In undertaking these analyses we have been extremely careful to avoid immortality bias, whereby the women have to survive long enough to have assessments (and therefore have an artefactual survival advantage), using propensity matching, removing matches who died within three months of the assessment date, and using prognostic stratification.
Propensity matching also increases the comparability of the groups in terms of other factors which may affect survival or quality of life. Propensity methods are increasingly used in clinical research to enable comparisons of treated and untreated populations using observational data [29]. Our approach using 1:1 matching, has an advantage of producing balanced groups for known confounders, however there is a risk that some residual confounding may still bias the results, and propensity matching cannot account for unknown confounders in the same way that a randomised trial can. A disadvantage of 1:1 matching is that the resultant matched pairs may differ from the original population.
However, for women having health assessments, the differences between matched an unmatched samples in our study are small, due to the large pools available for matching. The matched sample were slightly older and better educated, had poorer median physical functioning score, had fewer GP visits, and included fewer non-smokers, more people in non-metropolitan areas, and fewer people with private health insurance.
Other strengths of this study include the long-term follow-up and complete outcomes for a large cohort of women in terms of health service use and death.
Ascertainment of physical functioning outcomes was less complete as this was dependent on participation in the survey. Attrition rates for ALSWH are around 10% for each survey and have been reported elsewhere [30–33].
Health assessments have potential to improve survival and physical functioning of older people, but their uptake and their effect appears to be strongly coincident with greater use of health services. If assessments are effective in improving health care use and outcomes, then attempts to extend assessments to reach underserved women may increase their overall effectiveness.
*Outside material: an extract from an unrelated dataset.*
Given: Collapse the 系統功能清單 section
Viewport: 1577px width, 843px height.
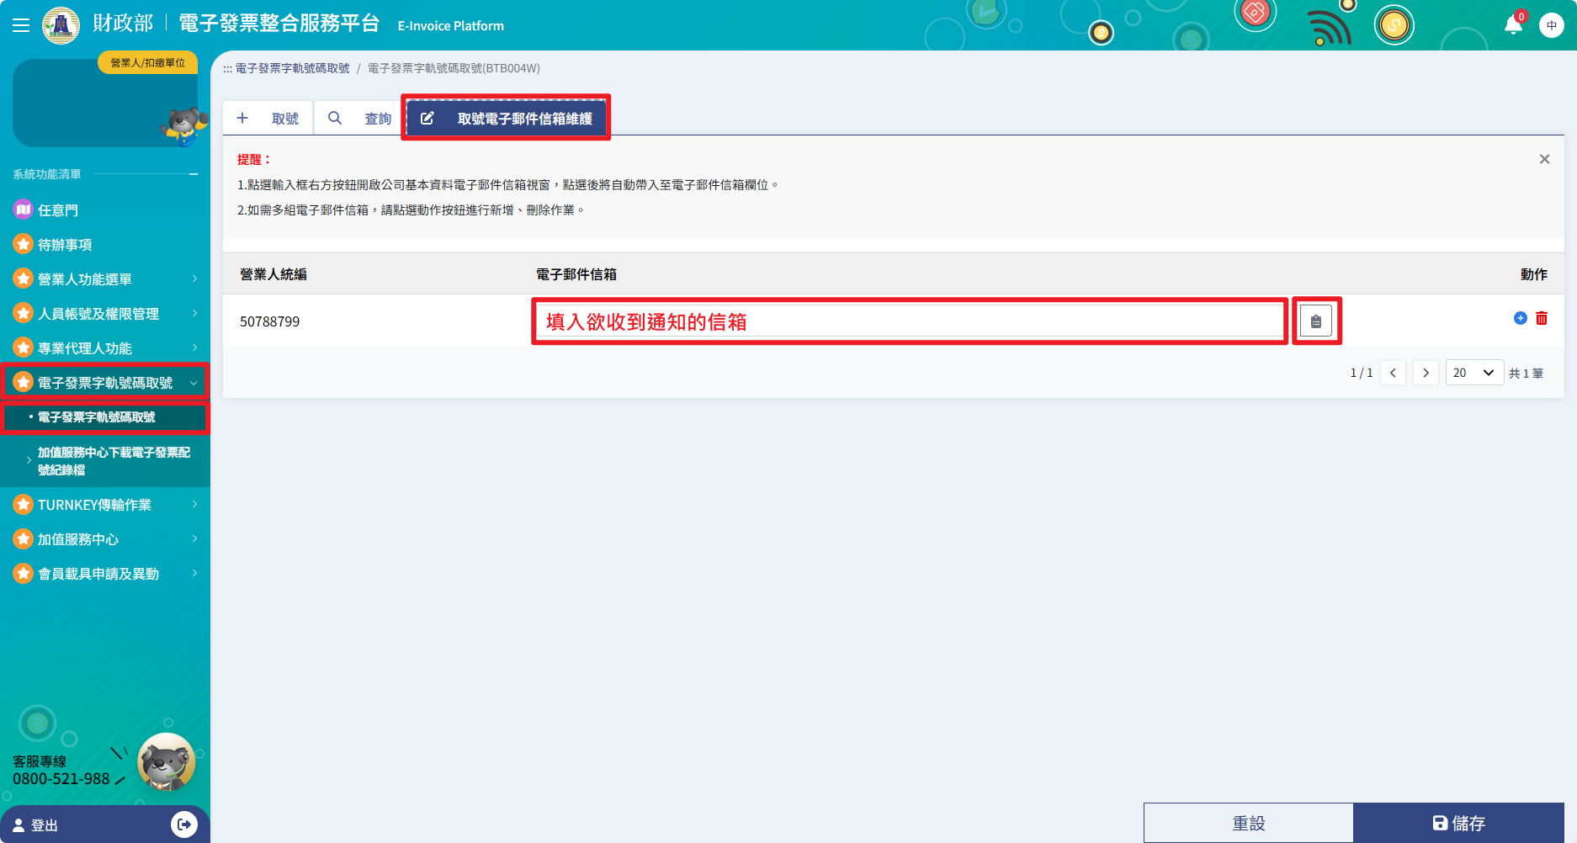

The value of assessments may be strongly linked to the quality and effectiveness of health services overall. Assessments may be a key gateway to better care, and it is important to understand the key elements of effective care for older people and how they may be improved through the assessment process.
The research on which this paper is based was conducted as part of the Australian Longitudinal Study on Women’s Health by the University of Queensland and the University of Newcastle. We are grateful to the women who provided the survey data. The authors acknowledge the Department of Health and Medicare Australia for providing MBS data, and the Australian Institute of Health and Welfare (AIHW) as the integrating authority. We also acknowledge AIHW and State and Territory Death Registries for the National Death Index.